Mevrouw Klever (PVV):
Heeft de minister enig idee wanneer dat rapport van de landsadvocaat wordt verwacht?

Minister Schultz van Haegen-Maas Geesteranus:
Nee, dat weet ik niet. Ik zie dat het eindrapport nog niet is opgeleverd. Dat is alle informatie die ik hierover van EZ heb gekregen. Misschien kan een van de ambtenaren mij daarbij een termijn noemen terwijl ik de rest van de vragen beantwoord. Dit soort dingen kun je echter beter gewoon zorgvuldig doen. We moeten de landsadvocaat dit dus even goed laten doen. Misschien heb ik aan het einde van mijn termijn een antwoord op deze vraag ontvangen. Anders is het antwoord dat we dat nog niet weten.

De vragen van mevrouw Mulder van het CDA heb ik deels al beantwoord, omdat zij mij daartoe al vroegtijdig dwong via de interruptiemicrofoon. We hebben al gesproken over de doelen en de onderbouwing van de subsidiëring. Er is gevraagd of de SDE-regeling kan worden gebruikt door de eilanden. Dat is niet het geval, omdat de subsidie alleen voor het Europese deel geldt.

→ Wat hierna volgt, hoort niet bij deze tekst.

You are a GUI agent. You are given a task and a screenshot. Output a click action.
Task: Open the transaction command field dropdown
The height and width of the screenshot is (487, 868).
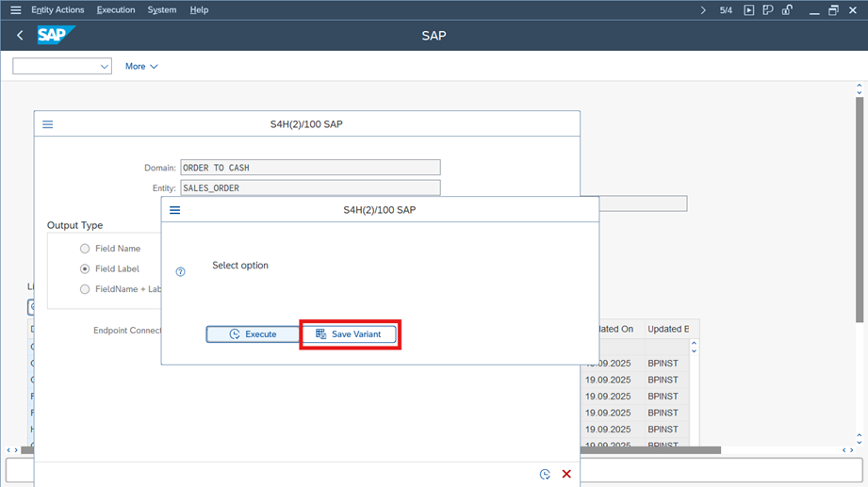click(x=104, y=67)
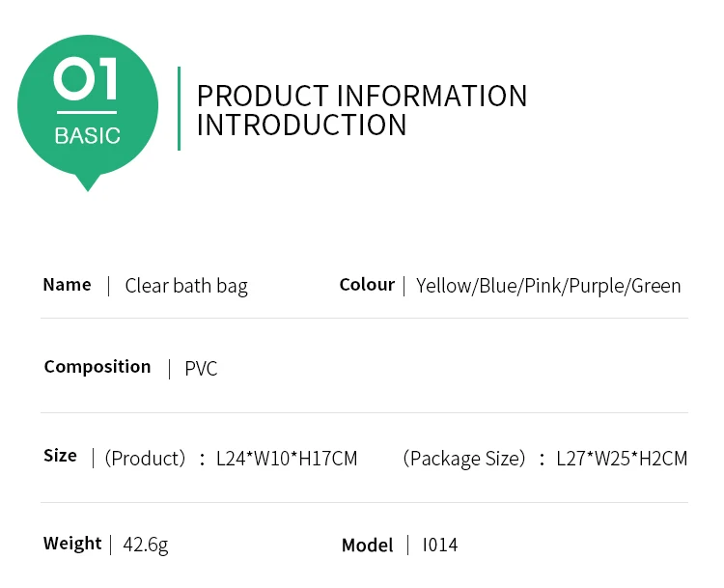Click the PVC composition value

(201, 369)
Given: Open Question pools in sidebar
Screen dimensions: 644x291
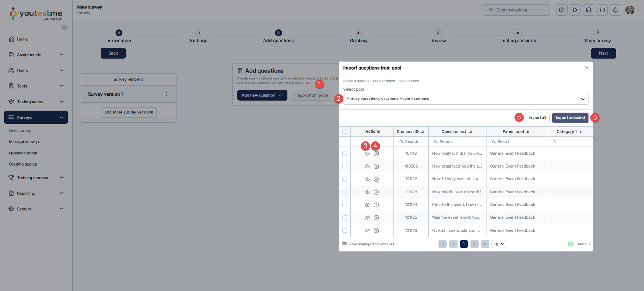Looking at the screenshot, I should [23, 153].
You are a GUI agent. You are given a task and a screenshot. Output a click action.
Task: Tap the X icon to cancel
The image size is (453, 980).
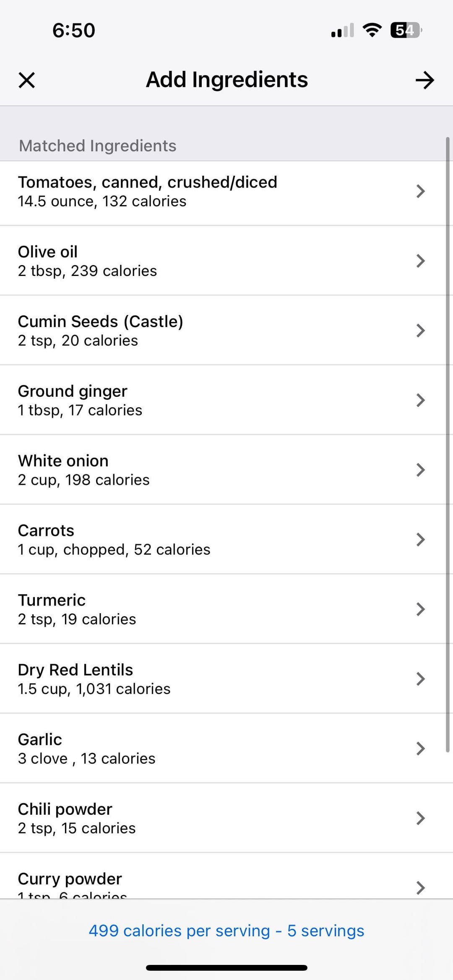[x=27, y=80]
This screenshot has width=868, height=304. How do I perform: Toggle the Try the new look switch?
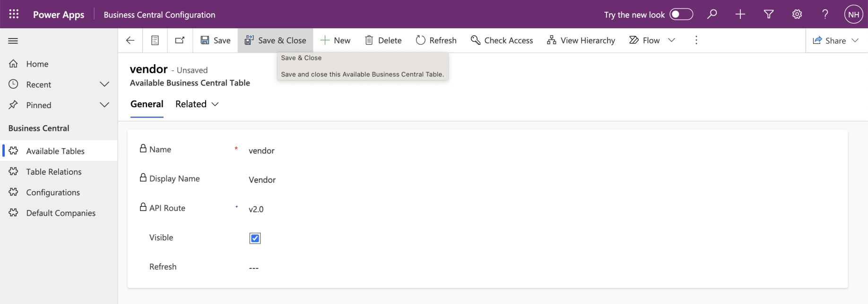pos(681,14)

Er is ook gevraagd wat we daar eigenlijk allemaal doen op het gebied van duurzaamheid. Wat we daar doen, heb ik voor een groot deel zojuist al genoemd. Het gaat dus om de zonneparken, de windparken en dergelijke zaken. De regering doet veel voor duurzame energie in Caribisch Nederland. Ik zie niet veel nieuwe informatie ten opzichte van wat ik net al genoemd heb, staan in de spreektekst die op dit moment voor mij ligt.

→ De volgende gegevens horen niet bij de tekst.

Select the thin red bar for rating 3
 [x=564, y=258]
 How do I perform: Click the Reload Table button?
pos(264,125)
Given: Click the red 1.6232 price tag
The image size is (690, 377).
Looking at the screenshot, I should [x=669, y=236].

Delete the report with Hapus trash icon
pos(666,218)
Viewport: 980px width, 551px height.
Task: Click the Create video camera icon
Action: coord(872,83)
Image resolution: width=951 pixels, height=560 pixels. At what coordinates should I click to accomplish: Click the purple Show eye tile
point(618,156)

Mevrouw Agnes Mulder (CDA):
ECN heeft onlangs in een van zijn rapporten geschreven dat zeewier mogelijk kansen biedt voor energiewinning. Bij ons in de Noordzee is het best wel druk; daar weet de minister alles van. Misschien is er in het Caribisch deel van het Koninkrijk wel wat meer ruimte voor het winnen van energie uit zeewier. Is dat zo? Ik kan me voorstellen dat dit een wat specialistische vraag is. Als het antwoord dus in de tweede termijn of op een later moment komt, heb ik daar alle begrip voor.

Minister Schultz van Haegen-Maas Geesteranus:
Ik wist dat je gezond kon worden door zeewier te eten, maar niet dat je er ook energie uit kunt halen. Maar als je er als mens energie uit kunt halen, kun je er waarschijnlijk ook op een andere manier energie uit halen. Dat is mij echter nog niet zo bekend. In de tweede termijn zal ik terugkomen op de kansen hiervan en aangeven of daar überhaupt naar wordt gekeken in dat gebied.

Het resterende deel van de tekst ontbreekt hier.